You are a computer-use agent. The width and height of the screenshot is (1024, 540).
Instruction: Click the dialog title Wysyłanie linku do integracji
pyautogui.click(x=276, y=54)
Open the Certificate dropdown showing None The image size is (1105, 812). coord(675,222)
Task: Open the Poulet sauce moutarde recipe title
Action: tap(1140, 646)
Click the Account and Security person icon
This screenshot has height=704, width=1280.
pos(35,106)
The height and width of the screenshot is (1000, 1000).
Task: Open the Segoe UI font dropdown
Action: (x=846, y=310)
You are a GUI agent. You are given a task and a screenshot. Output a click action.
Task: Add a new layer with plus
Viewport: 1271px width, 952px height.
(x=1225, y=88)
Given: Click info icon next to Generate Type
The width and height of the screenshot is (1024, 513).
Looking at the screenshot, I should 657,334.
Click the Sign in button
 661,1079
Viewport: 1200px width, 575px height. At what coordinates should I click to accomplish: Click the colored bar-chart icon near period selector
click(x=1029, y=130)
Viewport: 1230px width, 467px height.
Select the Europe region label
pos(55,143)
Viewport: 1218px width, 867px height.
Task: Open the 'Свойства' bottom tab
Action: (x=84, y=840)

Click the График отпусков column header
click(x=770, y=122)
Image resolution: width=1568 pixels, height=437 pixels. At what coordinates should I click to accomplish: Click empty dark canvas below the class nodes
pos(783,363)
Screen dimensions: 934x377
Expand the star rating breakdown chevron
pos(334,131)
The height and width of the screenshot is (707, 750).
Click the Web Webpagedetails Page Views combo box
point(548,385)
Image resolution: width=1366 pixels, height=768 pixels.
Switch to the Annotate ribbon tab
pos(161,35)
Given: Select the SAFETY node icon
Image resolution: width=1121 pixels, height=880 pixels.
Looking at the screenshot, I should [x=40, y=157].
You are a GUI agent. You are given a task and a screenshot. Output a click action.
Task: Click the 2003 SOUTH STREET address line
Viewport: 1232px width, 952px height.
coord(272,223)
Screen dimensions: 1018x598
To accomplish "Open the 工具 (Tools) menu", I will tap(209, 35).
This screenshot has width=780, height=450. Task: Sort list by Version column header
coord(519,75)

* DESCRIPTION OF THE TASK: In the listing above, reproduce the first line and each one after it through the line that contains "Given: Click info icon next to Generate Type".

* OUTPUT OF THE TASK:
You are a computer-use agent. The width and height of the screenshot is (1024, 540).
Instruction: Click the dialog title Wysyłanie linku do integracji
pyautogui.click(x=276, y=54)
Open the Certificate dropdown showing None The image size is (1105, 812). coord(675,222)
Task: Open the Poulet sauce moutarde recipe title
Action: tap(1140, 646)
Click the Account and Security person icon
This screenshot has height=704, width=1280.
pos(35,106)
The height and width of the screenshot is (1000, 1000).
Task: Open the Segoe UI font dropdown
Action: (x=846, y=310)
You are a GUI agent. You are given a task and a screenshot. Output a click action.
Task: Add a new layer with plus
Viewport: 1271px width, 952px height.
(x=1225, y=88)
Given: Click info icon next to Generate Type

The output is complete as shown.